Your task is to copy every line of this material exactly.

Source data:

══════

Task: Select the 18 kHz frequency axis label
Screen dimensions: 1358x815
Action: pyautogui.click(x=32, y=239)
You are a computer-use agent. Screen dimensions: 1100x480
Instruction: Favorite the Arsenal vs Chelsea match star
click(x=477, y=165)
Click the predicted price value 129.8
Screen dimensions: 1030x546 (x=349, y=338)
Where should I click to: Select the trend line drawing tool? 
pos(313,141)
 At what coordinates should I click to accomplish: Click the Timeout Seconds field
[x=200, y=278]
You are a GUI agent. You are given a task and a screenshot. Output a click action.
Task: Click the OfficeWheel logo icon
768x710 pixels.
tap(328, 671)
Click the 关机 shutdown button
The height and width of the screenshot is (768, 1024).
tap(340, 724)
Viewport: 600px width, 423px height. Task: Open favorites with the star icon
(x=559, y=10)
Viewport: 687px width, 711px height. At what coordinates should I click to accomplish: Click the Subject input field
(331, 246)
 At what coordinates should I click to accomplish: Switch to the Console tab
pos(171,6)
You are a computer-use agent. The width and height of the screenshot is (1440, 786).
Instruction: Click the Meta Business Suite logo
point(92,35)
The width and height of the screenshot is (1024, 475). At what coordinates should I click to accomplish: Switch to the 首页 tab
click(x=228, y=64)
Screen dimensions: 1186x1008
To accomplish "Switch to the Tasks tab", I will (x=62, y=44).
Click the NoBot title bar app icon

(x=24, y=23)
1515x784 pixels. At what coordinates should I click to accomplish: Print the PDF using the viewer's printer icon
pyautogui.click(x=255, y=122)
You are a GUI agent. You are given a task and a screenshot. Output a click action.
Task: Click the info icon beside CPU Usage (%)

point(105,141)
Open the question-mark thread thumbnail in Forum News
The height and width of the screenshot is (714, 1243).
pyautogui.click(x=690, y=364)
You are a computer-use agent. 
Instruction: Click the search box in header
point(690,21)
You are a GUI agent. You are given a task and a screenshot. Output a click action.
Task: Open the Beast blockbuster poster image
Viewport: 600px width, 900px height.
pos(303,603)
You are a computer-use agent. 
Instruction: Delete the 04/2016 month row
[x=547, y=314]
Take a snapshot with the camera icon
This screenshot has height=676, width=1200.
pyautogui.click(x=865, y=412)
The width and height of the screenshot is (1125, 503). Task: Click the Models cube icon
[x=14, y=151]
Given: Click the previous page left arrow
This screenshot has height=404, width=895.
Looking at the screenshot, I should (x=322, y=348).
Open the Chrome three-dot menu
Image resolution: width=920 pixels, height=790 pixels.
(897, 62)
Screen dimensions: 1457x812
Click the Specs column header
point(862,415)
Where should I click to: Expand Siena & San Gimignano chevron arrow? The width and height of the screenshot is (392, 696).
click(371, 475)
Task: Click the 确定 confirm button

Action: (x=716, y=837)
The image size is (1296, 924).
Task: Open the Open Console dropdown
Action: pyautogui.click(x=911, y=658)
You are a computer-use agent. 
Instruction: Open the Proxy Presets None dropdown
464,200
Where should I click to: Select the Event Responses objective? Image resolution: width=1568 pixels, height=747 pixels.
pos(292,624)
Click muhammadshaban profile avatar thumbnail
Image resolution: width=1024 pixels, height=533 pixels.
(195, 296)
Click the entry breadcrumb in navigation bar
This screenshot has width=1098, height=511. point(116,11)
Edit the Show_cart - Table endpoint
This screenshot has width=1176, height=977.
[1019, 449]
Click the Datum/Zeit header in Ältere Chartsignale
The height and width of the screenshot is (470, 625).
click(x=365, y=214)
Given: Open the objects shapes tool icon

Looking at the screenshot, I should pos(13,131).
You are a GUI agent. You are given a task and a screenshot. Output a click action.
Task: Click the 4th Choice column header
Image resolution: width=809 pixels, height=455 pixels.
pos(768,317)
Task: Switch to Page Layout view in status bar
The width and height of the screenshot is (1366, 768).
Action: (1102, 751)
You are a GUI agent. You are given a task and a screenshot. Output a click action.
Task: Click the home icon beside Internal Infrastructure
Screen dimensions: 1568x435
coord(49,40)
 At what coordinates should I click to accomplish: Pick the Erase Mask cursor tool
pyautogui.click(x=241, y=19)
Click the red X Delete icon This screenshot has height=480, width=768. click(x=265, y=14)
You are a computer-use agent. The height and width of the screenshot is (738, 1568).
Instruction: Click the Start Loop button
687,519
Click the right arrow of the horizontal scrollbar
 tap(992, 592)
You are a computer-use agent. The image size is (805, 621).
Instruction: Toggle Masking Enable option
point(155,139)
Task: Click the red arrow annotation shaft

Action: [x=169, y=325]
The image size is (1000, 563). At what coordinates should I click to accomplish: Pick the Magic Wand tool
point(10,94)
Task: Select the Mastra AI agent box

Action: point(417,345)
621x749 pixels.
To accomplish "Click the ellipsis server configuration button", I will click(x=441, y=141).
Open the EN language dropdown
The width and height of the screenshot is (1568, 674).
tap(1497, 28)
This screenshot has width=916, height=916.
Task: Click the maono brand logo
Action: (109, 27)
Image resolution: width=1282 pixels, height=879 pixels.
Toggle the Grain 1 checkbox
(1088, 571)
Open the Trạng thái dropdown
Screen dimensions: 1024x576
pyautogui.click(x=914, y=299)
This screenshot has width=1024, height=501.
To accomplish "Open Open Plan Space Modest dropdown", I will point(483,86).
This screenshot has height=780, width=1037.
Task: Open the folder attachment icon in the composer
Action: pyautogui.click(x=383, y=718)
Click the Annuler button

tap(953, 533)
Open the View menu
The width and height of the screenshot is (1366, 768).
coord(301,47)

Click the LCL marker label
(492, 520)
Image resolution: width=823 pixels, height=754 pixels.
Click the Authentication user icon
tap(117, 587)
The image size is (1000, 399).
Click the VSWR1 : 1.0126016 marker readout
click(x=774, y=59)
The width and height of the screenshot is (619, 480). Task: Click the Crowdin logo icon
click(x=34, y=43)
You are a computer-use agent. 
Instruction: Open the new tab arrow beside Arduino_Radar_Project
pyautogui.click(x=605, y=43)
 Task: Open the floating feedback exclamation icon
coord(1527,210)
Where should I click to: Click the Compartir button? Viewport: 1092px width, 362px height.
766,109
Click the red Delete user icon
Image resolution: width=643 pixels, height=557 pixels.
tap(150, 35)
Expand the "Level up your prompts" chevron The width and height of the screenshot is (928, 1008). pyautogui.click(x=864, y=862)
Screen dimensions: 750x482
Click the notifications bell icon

══════

Output:
Task: Select the 18 kHz frequency axis label
Screen dimensions: 1358x815
Action: pyautogui.click(x=32, y=239)
You are a computer-use agent. Screen dimensions: 1100x480
Instruction: Favorite the Arsenal vs Chelsea match star
click(x=477, y=165)
Click the predicted price value 129.8
Screen dimensions: 1030x546 (x=349, y=338)
Where should I click to: Select the trend line drawing tool? 
pos(313,141)
 At what coordinates should I click to accomplish: Click the Timeout Seconds field
[x=200, y=278]
You are a GUI agent. You are given a task and a screenshot. Output a click action.
Task: Click the OfficeWheel logo icon
768x710 pixels.
tap(328, 671)
Click the 关机 shutdown button
The height and width of the screenshot is (768, 1024).
tap(340, 724)
Viewport: 600px width, 423px height. Task: Open favorites with the star icon
(x=559, y=10)
Viewport: 687px width, 711px height. At what coordinates should I click to accomplish: Click the Subject input field
(331, 246)
 At what coordinates should I click to accomplish: Switch to the Console tab
pos(171,6)
You are a computer-use agent. The width and height of the screenshot is (1440, 786).
Instruction: Click the Meta Business Suite logo
point(92,35)
The width and height of the screenshot is (1024, 475). At what coordinates should I click to accomplish: Switch to the 首页 tab
click(x=228, y=64)
Screen dimensions: 1186x1008
To accomplish "Switch to the Tasks tab", I will (x=62, y=44).
Click the NoBot title bar app icon

(x=24, y=23)
1515x784 pixels. At what coordinates should I click to accomplish: Print the PDF using the viewer's printer icon
pyautogui.click(x=255, y=122)
You are a GUI agent. You are given a task and a screenshot. Output a click action.
Task: Click the info icon beside CPU Usage (%)

point(105,141)
Open the question-mark thread thumbnail in Forum News
The height and width of the screenshot is (714, 1243).
pyautogui.click(x=690, y=364)
You are a computer-use agent. 
Instruction: Click the search box in header
point(690,21)
You are a GUI agent. You are given a task and a screenshot. Output a click action.
Task: Open the Beast blockbuster poster image
Viewport: 600px width, 900px height.
pos(303,603)
You are a computer-use agent. 
Instruction: Delete the 04/2016 month row
[x=547, y=314]
Take a snapshot with the camera icon
This screenshot has height=676, width=1200.
pyautogui.click(x=865, y=412)
The width and height of the screenshot is (1125, 503). Task: Click the Models cube icon
[x=14, y=151]
Given: Click the previous page left arrow
This screenshot has height=404, width=895.
Looking at the screenshot, I should (x=322, y=348).
Open the Chrome three-dot menu
Image resolution: width=920 pixels, height=790 pixels.
(897, 62)
Screen dimensions: 1457x812
Click the Specs column header
point(862,415)
Where should I click to: Expand Siena & San Gimignano chevron arrow? The width and height of the screenshot is (392, 696).
click(371, 475)
Task: Click the 确定 confirm button

Action: (x=716, y=837)
The image size is (1296, 924).
Task: Open the Open Console dropdown
Action: pyautogui.click(x=911, y=658)
You are a computer-use agent. 
Instruction: Open the Proxy Presets None dropdown
464,200
Where should I click to: Select the Event Responses objective? Image resolution: width=1568 pixels, height=747 pixels.
pos(292,624)
Click muhammadshaban profile avatar thumbnail
Image resolution: width=1024 pixels, height=533 pixels.
(195, 296)
Click the entry breadcrumb in navigation bar
This screenshot has width=1098, height=511. point(116,11)
Edit the Show_cart - Table endpoint
This screenshot has width=1176, height=977.
[1019, 449]
Click the Datum/Zeit header in Ältere Chartsignale
The height and width of the screenshot is (470, 625).
click(x=365, y=214)
Given: Open the objects shapes tool icon

Looking at the screenshot, I should pos(13,131).
You are a GUI agent. You are given a task and a screenshot. Output a click action.
Task: Click the 4th Choice column header
Image resolution: width=809 pixels, height=455 pixels.
pos(768,317)
Task: Switch to Page Layout view in status bar
The width and height of the screenshot is (1366, 768).
Action: (1102, 751)
You are a GUI agent. You are given a task and a screenshot. Output a click action.
Task: Click the home icon beside Internal Infrastructure
Screen dimensions: 1568x435
coord(49,40)
 At what coordinates should I click to accomplish: Pick the Erase Mask cursor tool
pyautogui.click(x=241, y=19)
Click the red X Delete icon This screenshot has height=480, width=768. click(x=265, y=14)
You are a computer-use agent. The height and width of the screenshot is (738, 1568).
Instruction: Click the Start Loop button
687,519
Click the right arrow of the horizontal scrollbar
 tap(992, 592)
You are a computer-use agent. The image size is (805, 621).
Instruction: Toggle Masking Enable option
point(155,139)
Task: Click the red arrow annotation shaft

Action: [x=169, y=325]
The image size is (1000, 563). At what coordinates should I click to accomplish: Pick the Magic Wand tool
point(10,94)
Task: Select the Mastra AI agent box

Action: point(417,345)
621x749 pixels.
To accomplish "Click the ellipsis server configuration button", I will click(x=441, y=141).
Open the EN language dropdown
The width and height of the screenshot is (1568, 674).
tap(1497, 28)
This screenshot has width=916, height=916.
Task: Click the maono brand logo
Action: (109, 27)
Image resolution: width=1282 pixels, height=879 pixels.
Toggle the Grain 1 checkbox
(1088, 571)
Open the Trạng thái dropdown
Screen dimensions: 1024x576
pyautogui.click(x=914, y=299)
This screenshot has width=1024, height=501.
To accomplish "Open Open Plan Space Modest dropdown", I will point(483,86).
This screenshot has height=780, width=1037.
Task: Open the folder attachment icon in the composer
Action: pyautogui.click(x=383, y=718)
Click the Annuler button

tap(953, 533)
Open the View menu
The width and height of the screenshot is (1366, 768).
coord(301,47)

Click the LCL marker label
(492, 520)
Image resolution: width=823 pixels, height=754 pixels.
Click the Authentication user icon
tap(117, 587)
The image size is (1000, 399).
Click the VSWR1 : 1.0126016 marker readout
click(x=774, y=59)
The width and height of the screenshot is (619, 480). Task: Click the Crowdin logo icon
click(x=34, y=43)
You are a computer-use agent. 
Instruction: Open the new tab arrow beside Arduino_Radar_Project
pyautogui.click(x=605, y=43)
 Task: Open the floating feedback exclamation icon
coord(1527,210)
Where should I click to: Click the Compartir button? Viewport: 1092px width, 362px height.
766,109
Click the red Delete user icon
Image resolution: width=643 pixels, height=557 pixels.
tap(150, 35)
Expand the "Level up your prompts" chevron The width and height of the screenshot is (928, 1008). pyautogui.click(x=864, y=862)
Screen dimensions: 750x482
Click the notifications bell icon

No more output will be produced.